Thanks for bringing it here, spidey. Very powerful images.
Small correction; the campaign is in Switzerland – not Sweden.
OOOPS, thanks ask!!!
Wow! Those are really something — thanks for sharing ’em.
Thanks for putting this up Spiderleaf.
After I read your diary, I wrote to Amnesty here in the UK to ask when we’d be getting these ads here.
I heard back from them, surprisingly saying thanks for the link I sent and that they’d pass it on to their marketing department.
So when the ads are all over UK bus stops you can take the credit !
shocking. Wow. Thanks for the info.
Can’t wait to see them in the USA–any info on when and where?
This is a televised ad campaign in Sweden? Wow. I don’t think any US network would accept it.
nope, outside on bus stops, etc. But yeah, it’s in your face. And no, probably not one US company that owned a billboard would accept it.
And no, probably not one US company that owned a billboard would accept it.
I think we can safely scratch “probably.”
But at least this campaign is happening now, even if it’s not happening here.
Thanks, spidey, for showing us this. Powerful — brilliant — definitely a tactic to have in the kit.
That was such a beautiful quote.
Those are incredible!
Madison avenue has got nothing on whichever Swede came up with this idea.
Why do I feel like this idea is so good and so effective that there is absolutley no friggin chance it will show up here in the good ol’ USA.
Y’ever feel like that?
I rather doubt Amnesty could in good conscience run this campaign, under this slogan, in the U.S.

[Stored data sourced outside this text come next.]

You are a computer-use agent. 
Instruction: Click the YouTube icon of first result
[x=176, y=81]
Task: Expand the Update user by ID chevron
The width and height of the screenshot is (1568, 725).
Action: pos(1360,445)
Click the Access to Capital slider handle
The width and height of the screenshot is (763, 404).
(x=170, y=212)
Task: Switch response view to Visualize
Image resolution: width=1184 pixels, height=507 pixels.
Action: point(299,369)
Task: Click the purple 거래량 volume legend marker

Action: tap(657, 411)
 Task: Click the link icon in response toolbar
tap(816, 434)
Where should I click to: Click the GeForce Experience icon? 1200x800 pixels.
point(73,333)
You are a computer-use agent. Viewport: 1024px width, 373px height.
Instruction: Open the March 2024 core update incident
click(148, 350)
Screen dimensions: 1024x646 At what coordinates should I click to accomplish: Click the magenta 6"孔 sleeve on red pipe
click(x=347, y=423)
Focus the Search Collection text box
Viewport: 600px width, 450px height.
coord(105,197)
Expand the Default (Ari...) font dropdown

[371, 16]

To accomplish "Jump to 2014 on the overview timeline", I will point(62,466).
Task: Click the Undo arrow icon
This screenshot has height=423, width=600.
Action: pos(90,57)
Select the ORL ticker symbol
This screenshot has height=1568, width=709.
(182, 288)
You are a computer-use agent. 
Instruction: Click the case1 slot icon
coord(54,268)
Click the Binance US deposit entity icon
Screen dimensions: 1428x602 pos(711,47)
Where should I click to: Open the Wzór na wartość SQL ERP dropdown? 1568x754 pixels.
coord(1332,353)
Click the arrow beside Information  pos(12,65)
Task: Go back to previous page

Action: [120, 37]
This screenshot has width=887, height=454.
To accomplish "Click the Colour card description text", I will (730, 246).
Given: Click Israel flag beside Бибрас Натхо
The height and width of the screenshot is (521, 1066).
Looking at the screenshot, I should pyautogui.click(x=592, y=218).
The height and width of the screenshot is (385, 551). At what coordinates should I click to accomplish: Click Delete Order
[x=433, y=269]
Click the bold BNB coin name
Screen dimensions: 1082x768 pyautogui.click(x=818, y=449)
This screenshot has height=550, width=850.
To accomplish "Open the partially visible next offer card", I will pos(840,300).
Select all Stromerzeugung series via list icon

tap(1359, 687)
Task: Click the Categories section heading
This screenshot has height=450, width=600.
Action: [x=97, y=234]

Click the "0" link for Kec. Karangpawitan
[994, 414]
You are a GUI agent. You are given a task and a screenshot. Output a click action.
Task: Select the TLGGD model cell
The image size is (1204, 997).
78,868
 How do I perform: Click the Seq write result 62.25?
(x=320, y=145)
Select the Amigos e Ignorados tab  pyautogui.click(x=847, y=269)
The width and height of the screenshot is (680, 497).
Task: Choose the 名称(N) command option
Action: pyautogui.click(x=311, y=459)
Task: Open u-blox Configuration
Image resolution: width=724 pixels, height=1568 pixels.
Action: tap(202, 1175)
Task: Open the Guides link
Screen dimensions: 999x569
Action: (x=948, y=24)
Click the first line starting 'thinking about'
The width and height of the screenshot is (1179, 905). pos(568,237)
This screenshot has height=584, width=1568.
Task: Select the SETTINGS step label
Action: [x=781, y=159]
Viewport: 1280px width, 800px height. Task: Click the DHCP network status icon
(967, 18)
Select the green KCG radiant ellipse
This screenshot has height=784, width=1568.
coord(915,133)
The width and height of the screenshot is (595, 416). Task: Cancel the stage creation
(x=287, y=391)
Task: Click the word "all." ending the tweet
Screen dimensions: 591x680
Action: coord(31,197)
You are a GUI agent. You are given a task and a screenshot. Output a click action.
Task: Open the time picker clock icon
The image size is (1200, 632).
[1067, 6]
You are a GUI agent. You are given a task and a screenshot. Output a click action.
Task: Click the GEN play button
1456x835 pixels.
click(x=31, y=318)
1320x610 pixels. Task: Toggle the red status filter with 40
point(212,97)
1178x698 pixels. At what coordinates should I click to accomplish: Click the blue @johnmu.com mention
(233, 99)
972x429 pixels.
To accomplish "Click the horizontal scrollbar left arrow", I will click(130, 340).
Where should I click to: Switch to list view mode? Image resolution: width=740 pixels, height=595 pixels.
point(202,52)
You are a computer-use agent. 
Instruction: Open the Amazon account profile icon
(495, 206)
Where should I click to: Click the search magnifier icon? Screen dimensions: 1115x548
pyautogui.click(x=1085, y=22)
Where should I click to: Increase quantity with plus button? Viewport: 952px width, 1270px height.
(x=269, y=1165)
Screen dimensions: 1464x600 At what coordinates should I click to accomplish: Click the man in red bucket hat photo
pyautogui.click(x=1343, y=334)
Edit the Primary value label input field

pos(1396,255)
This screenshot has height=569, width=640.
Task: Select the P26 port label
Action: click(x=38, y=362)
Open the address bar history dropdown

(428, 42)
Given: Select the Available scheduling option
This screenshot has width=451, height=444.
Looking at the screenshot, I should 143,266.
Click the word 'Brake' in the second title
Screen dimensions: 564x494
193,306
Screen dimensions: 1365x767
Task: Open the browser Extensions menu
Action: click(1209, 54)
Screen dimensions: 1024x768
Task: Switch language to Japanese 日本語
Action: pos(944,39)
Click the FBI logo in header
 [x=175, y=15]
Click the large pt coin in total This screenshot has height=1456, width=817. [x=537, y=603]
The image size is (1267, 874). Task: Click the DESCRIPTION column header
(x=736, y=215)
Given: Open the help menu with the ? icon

True. Probably have to be: It is happening now, and it is happening here.
There are some other versions of the ads here at the advertising agency’s website… click through ‘english’ to ‘work’ to ‘amnesty’ in the flash presentation.
Looking closely at the photos you posted, I suspect that the ads are posters where the images are superimposed on a photo taken at that location, rather than a clear screen. This could presumably only be done for a limited number of sites without becoming prohibitively expensive, but a few posters is enough to start a debate…
These are some of the most compelling images I’ve ever seen.
I do think the signs are clear. It is the perspective in the distance that makes them look so real, compared to , say, a transparent sign placed on the window of a store. Similar see-through, but without the difference in perspective.
I’d bet they’re opaque, with individualized backgrounds. If you look closely, there are breaks in the lines that wouldn’t be there if the background were clear. Look at the fence in front of the guys in the orange jumpsuits or at the poster in front of the pink building. If they were transparent backgrounds the horizontal lines would be continuous, but they’re not.
Magnificent work but quite expensive on a large scale.
Sent the links to a couple of environmental graphics people I know and the consensus is that these are “site specific” and opaque…a very expensive process, and very effective.
Note opacity in the above phone kiosk…there is someone or somethings visible below the ‘poster’ that are obscured…as well as the “missing bits” of the trolly:
see larger version above in diary
Several mentioned that images may be reproduced on clear backgrounds and attached to glass and clearly readable from both sides, but that this is not the technique employed here.